Though there are some moderately surprising moments in the film, don’t expect Appaloosa to have the same action or drama similiar to past western films, such as Unforgiven or Wyatt Earp.
The movie does have some humorous moments when sometimes Cole (like a typical rural cowboy) would have trouble saying “big words,” such as "disparaging." Hitch, of course, would be right there to help him out in pronouncing certain words.
As mentioned in the film, Cole and Hitch go way back as gun slinging drifters, so you can really tell they have a close bond and that they always look out for each other. Nothing seems to break up their friendship, despite Cole’s new love interest named Allison French, (Zellweger), who at first tries to get in between their friendship but fails to do so.
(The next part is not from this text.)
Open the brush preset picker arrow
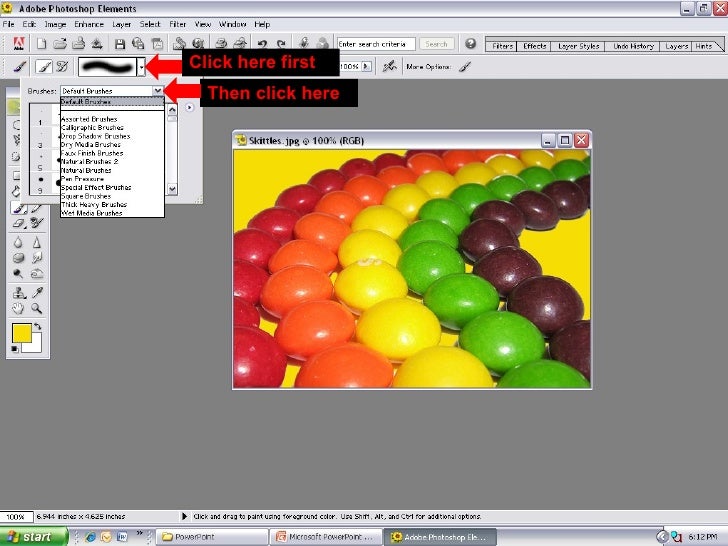Screen dimensions: 728x546 142,67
The film’s ending proves how strong Hitch and Cole’s friendship really was.
I really enjoyed the chemistry between Harris and Mortensen.
The only problem I had with the movie was Irons’ character, Randall Bragg. Irons is a great actor and does play a pretty good villain in most of his films. However, in Appaloosa, I really expected more from his character, which wasn’t really impressive.
Appaloosa is worth seeing just for the acting alone from this ensemble cast.
Appaloosa is rated R and contains some violence, brief nudity, and language.
The DVD was released on January 13, 2009.